In my previous post on this topic, I presented data showing that redo logs placed on an ASM diskgroup created from exadata griddisks created from flash performed far worse than redo logs placed on ASM created from spinning SAS disks.
Of course, theory predicts that flash will not outperform spinning magnetic disk for the sequential write IOs experienced by redo logs, but on Exadata, flash disk performed much worse than seemed reasonable and worse than experience on regular Oracle with FusionIO SSD would predict (see this post).

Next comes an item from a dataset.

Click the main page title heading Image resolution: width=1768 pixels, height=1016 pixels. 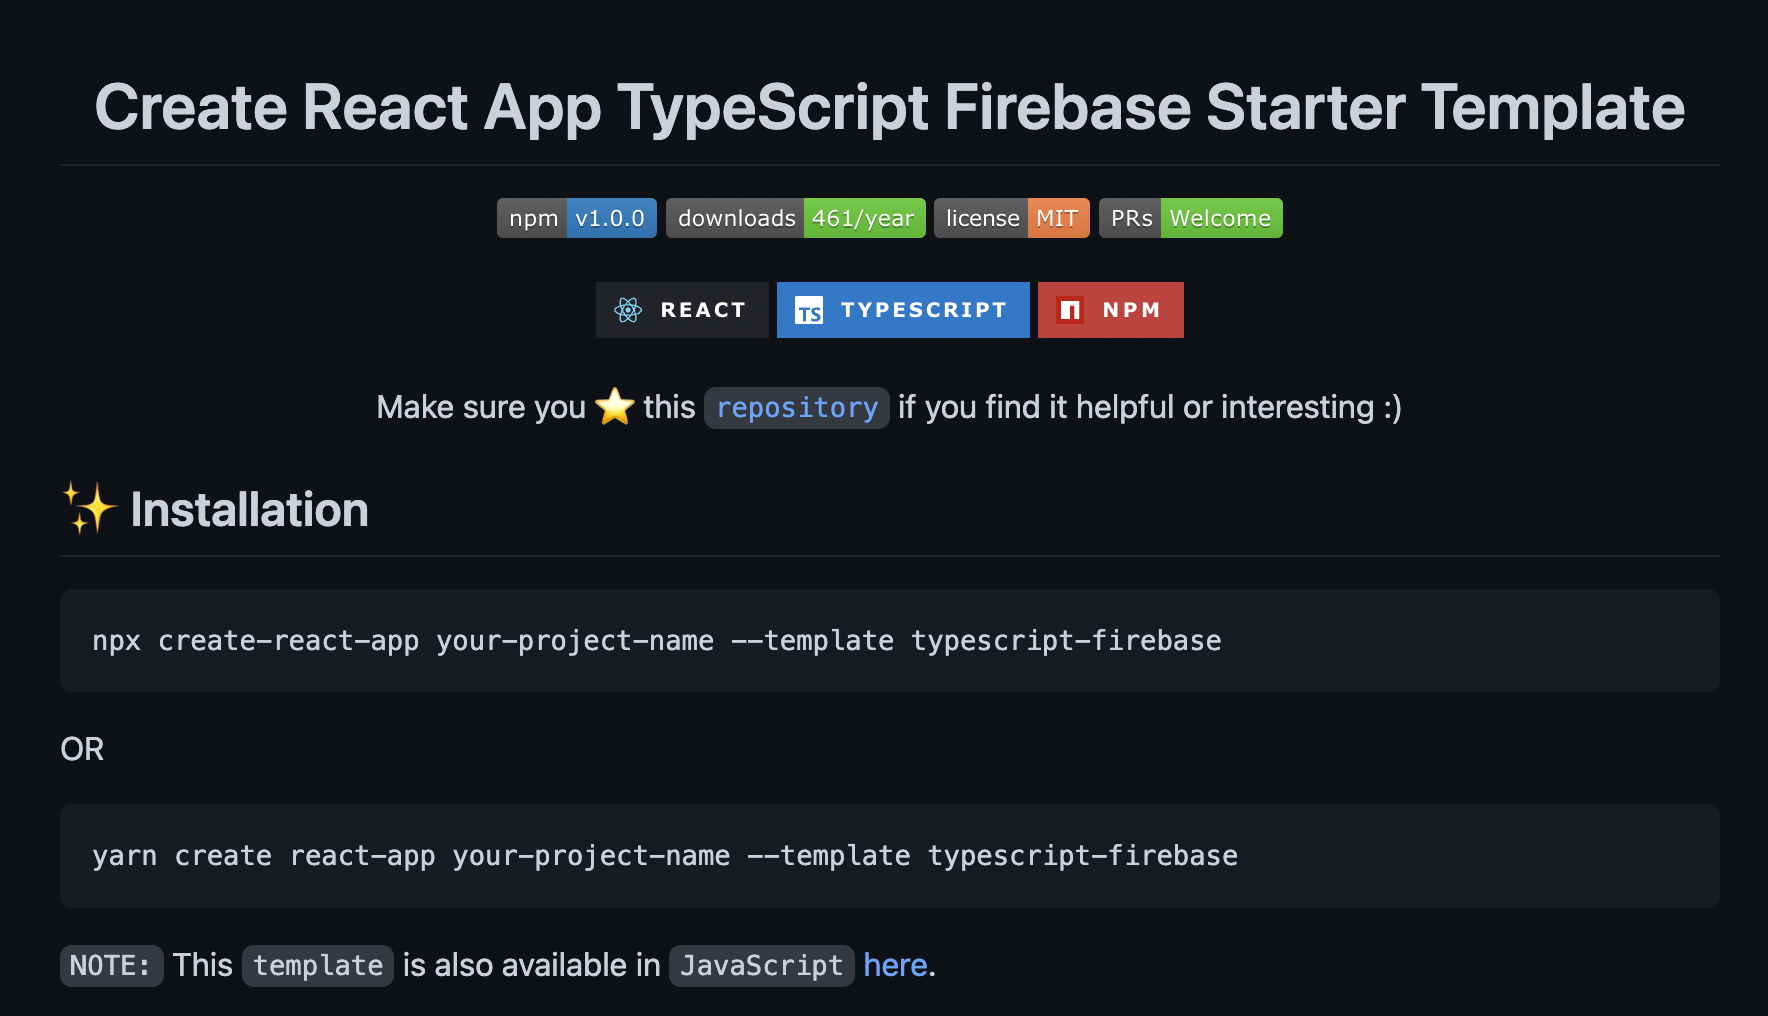[x=890, y=107]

Greg Rahn and Kevin Closson were both kind enough to help explain this phenomenon. In particular, they pointed out that the flash cards might be performing poorly because of the default 512 byte redo block size and that I should try a 4K blocksize. Unfortunately, at least on my patch level (18.104.22.168.2), there appears to be a problem with setting a 4K blocksize
ALTER DATABASE add logfile thread 1 group 9 ('+DATA_SSD') size 4096M blocksize 4096
ERROR at line 1:
ORA-01378: The logical block size (4096) of file +DATA_SSD is not compatible with the disk sector size (media sector size is 512 and host sector size is 512)
According to Greg, the F20 SSD cards are incorrectly reporting their physical characteristics and this is fixed in the current patch level. Luckily, you can override the check by setting
ALTER SYSTEM SET "_disk_sector_size_override"=TRUE SCOPE=BOTH;
Greg and Kevin really know their stuff: setting a 4k redo log block size resulted in dramatic improvements to redo log throughput – elapsed time reduced by 70%:
As expected, redo log performance for SSD still slightly lags that of SAS spinning disks. It’s clear that you can’t expect a performance improvement by placing redo on SSD, but at least the 4K blocksize fix makes the response time comparable. Of course, with the price of SSD being what it is, and the far higher benefits provided for other workloads – especially random reads – it’s hard to see an economic rationale for SSD-based redo. But at least with a 4K blocksize it’s tolerable.
When our Exadata system is updated to the latest storage cell software, I’ll try comparing workloads with the Exadata smart flash logging feature.